▶ _WORK REQUEST_:
The answer must consist only of the lines in the records below from the line with "The width and" to the line with "Task: Expand the", both included, copied word for word with every picture left out.

▶ _SUPPLIED DATA_:
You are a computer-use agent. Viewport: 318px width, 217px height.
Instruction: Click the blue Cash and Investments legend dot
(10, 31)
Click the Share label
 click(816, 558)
==
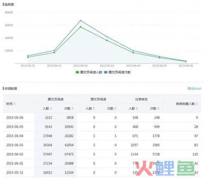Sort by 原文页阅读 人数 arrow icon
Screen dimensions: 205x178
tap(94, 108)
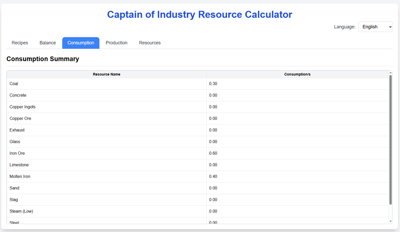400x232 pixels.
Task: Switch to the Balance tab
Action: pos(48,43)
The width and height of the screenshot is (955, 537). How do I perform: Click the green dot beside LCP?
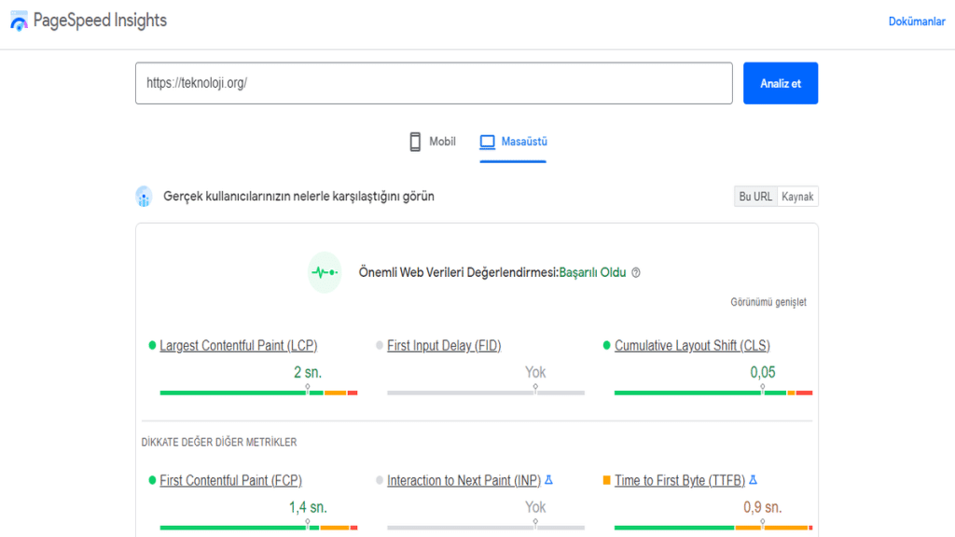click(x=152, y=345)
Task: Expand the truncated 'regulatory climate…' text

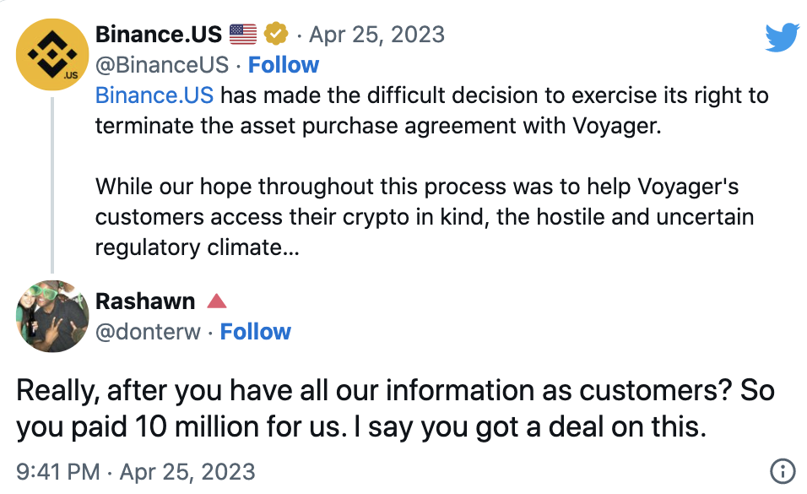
* * *
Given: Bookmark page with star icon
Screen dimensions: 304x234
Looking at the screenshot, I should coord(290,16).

▶ _THE COMPLETED TASK_:
The width and height of the screenshot is (955, 537). How do I perform: Click the green dot beside LCP?
click(x=152, y=345)
Task: Expand the truncated 'regulatory climate…' text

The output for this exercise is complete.